Yes, this is not at all what I'm trying to describe. All I'm
saying is the neurons, in some natural way, produce the conscious
qualia that we experience. That the information we consciously know
is represented by the complex models built out of these qualia in some
way. That the "quality" of the phenomenon is important and what
consciousness is. I am saying that any simulation would have to take
into account and represent all these qualities and their differences.
I believe that such would be only theoretically possible and not
practically so because of the rich diversity of all our sensations.

> I think that Brent will suggest instead that the thought experiment
> won't work. It would be impossible to substitute an electronic
> neuron for a biological neuron without disrupting the brain's
> activity.

I'd bet that there are phenomenal qualities that our
consciousness do not use. That there are sensations that we have not
yet discovered. I look forward to the discovery of other color qualia
so we can have something to represent wavelengths of light outside of
the current visual spectrum. We can abstractly represent light
outside the visible spectrum by mapping the wavelengths onto what we
use to represent the visible wavelengths, but this will not be
anything like, what actual different qualia will be like.

> This is a very strong assertion. It's not just a matter of saying
> "we may be wrong", it's saying, "we must be wrong".

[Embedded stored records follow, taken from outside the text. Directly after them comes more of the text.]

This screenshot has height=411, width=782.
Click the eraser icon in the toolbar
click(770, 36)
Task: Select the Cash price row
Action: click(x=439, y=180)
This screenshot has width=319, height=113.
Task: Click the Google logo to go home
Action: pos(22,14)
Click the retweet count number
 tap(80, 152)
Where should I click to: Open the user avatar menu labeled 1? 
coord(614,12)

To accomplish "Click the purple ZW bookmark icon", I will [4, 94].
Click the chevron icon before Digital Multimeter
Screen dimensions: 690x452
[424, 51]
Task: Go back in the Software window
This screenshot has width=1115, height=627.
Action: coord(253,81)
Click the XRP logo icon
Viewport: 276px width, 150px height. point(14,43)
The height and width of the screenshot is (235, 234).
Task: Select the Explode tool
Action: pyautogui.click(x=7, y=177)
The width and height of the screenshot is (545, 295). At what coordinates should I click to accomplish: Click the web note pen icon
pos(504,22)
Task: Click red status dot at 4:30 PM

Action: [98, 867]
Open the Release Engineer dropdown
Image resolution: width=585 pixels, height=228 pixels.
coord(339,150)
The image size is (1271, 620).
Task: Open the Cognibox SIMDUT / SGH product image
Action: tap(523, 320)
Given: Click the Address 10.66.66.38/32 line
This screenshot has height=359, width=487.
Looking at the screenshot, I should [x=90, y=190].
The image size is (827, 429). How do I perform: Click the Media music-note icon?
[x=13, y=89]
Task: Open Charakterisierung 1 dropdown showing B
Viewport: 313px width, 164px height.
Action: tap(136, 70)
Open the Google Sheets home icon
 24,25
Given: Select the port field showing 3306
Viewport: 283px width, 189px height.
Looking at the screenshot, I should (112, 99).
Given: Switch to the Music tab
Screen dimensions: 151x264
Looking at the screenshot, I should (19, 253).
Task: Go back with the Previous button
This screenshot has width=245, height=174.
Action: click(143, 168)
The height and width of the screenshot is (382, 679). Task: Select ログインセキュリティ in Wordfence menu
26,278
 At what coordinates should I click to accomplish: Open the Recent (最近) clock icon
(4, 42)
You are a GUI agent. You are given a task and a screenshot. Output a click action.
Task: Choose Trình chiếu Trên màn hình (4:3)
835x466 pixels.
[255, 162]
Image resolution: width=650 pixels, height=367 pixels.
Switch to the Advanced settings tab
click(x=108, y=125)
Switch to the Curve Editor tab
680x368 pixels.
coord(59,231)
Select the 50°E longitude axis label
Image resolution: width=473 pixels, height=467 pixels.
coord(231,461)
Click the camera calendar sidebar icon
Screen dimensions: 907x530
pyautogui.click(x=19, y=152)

I am saying that the common sense idea that the tree we are
aware of that we think is beyond our eyes is wrong is not really
beyond our eyes. The tree we are aware of is a tree constructed of
phenomenal qualia in our brain via certain not yet completely
understood neural correlate. This tree we are aware of only
abstractly represents the real tree beyond our eyes.

I am also saying that the idea that phenomenal sensations can
some how magically arise from "hypercomplex relatedness" is also very
wrong. What we know must be represented by something very real. Our
conscious knowledge is built out of this stuff, whatever it is.

I am not saying that our current understanding of neural
phenomenon is wrong. I'm simply saying there is a bit more that we
haven't discovered yet, and that the phenomenal quality of this stuff
is just as important as the abstract causality of this stuff.

> Personally, I don't find this very convincing,

What and where, then, do you think red is and what do you
think our conscious knowledge is represented with?